I get tired of cooking the same brownies, week in, week out. I make truck loads, as brownies seem to be everyone’s favourite bake. So when I discovered this recipe via the ever present, wonderful Bon Appetit, I virtually ran to the cupboard to check I had Tahini. These are salty, sweet, so tender and gluten free into the bargain. They’re dairy free too, as they are made with coconut oil instead of butter, but they do not have an overpowering coconut taste. In a bizarre turn of events these Tahini Brownies are both dense yet light in the same mouthful, and their salty sweetness make them ridiculously moreish.
If you are awaiting exam results tomorrow, or any other news for that matter, I can think of no better treat to misery eat or celebrate with than these Tahini Brownies. Either way, just tuck right in.
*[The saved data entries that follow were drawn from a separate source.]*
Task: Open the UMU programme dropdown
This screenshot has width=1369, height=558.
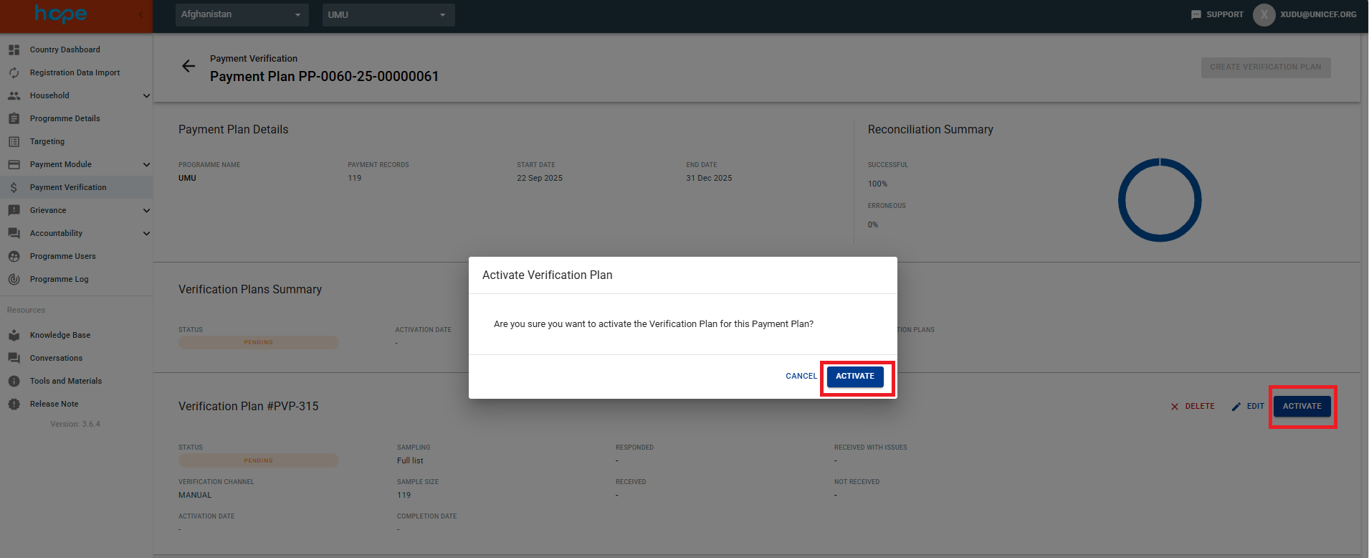Action: coord(388,14)
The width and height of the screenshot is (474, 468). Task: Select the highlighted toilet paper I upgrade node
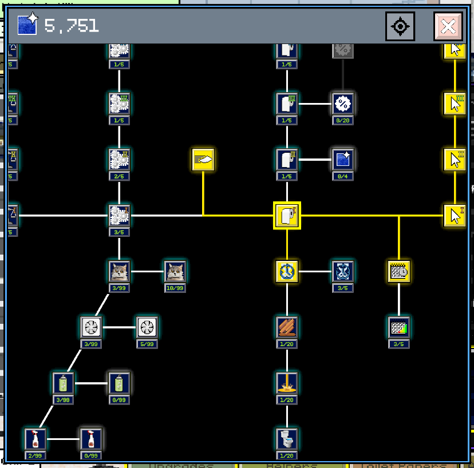tap(287, 216)
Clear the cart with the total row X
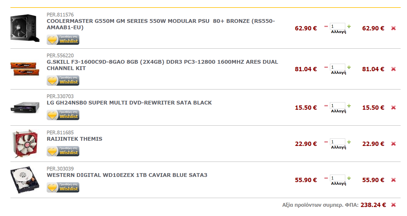Image resolution: width=407 pixels, height=216 pixels. point(393,205)
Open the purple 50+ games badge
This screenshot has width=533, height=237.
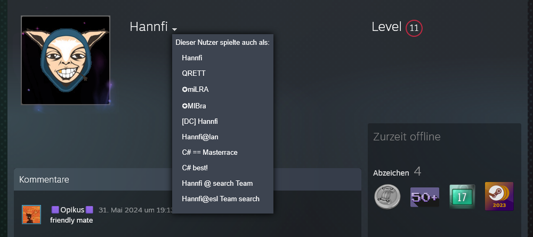[424, 196]
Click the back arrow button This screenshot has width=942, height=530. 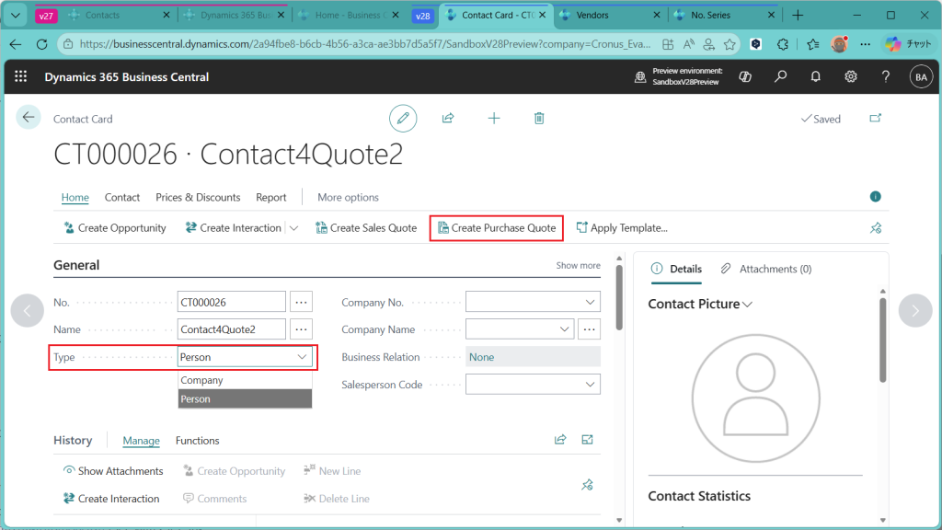tap(29, 117)
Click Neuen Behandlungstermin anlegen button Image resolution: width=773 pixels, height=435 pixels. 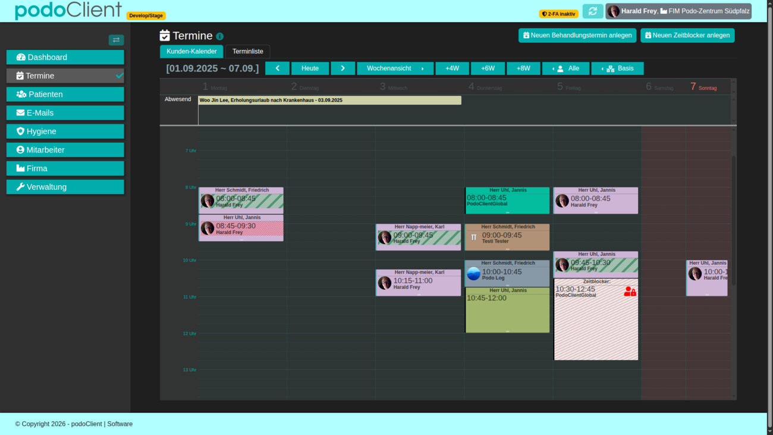[x=577, y=36]
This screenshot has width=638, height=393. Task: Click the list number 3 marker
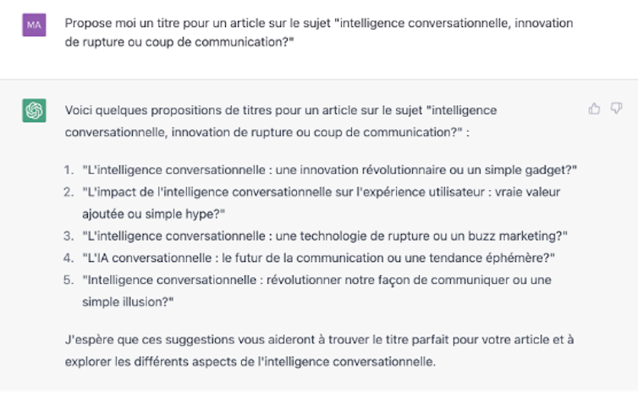tap(69, 236)
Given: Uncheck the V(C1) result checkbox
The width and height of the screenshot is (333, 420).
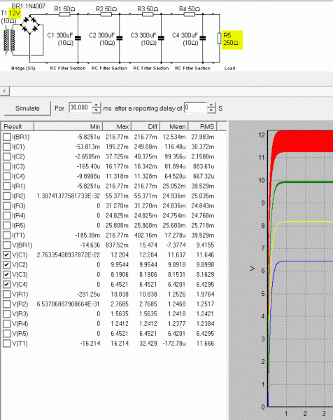Looking at the screenshot, I should click(7, 255).
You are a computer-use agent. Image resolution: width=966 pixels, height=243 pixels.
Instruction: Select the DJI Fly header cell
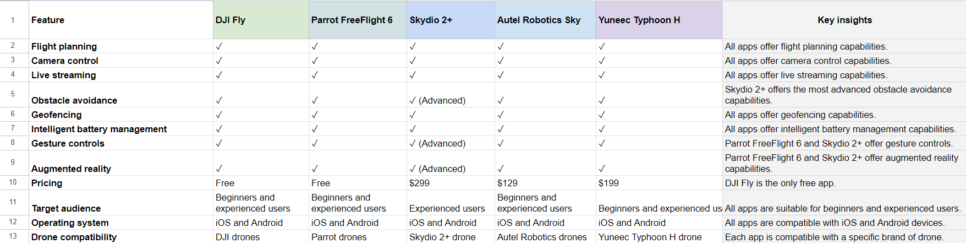pos(261,20)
Ooh, who’s been on holiday and forgotten the main ingredient in the line up. Yes, that would be me.
So here it is to make up for my tardiness. This unctuous, sesame paste is just as delicious in sweet treats as it is in savoury dishes. Think a slightly bitter peanut butter and you’re there.
Make a start, as usual, by pre-heating your oven to 160 degrees fan assisted and by lining a 20cm square baking tin. Next, take a bowl or small saucepan and measure in the dark chocolate, coconut oil and 1 tablespoon of the tahini. Melt over a low heat on the hob or for a minute or so in the microwave.
Stir the melted ingredients until blended into a smooth-ish paste.
Next, take both the caster and soft brown sugars and whisk in your stand mixer or in a bowl with a hand mixer for around 2 minutes or until lighter in both colour and texture.
Add the salt and vanilla to the eggs and sugar then mix again. Then pour in the melted chocolate.
Mix the cocoa and the cornflour in a small bowl then add this to the mixture and whisk until smooth.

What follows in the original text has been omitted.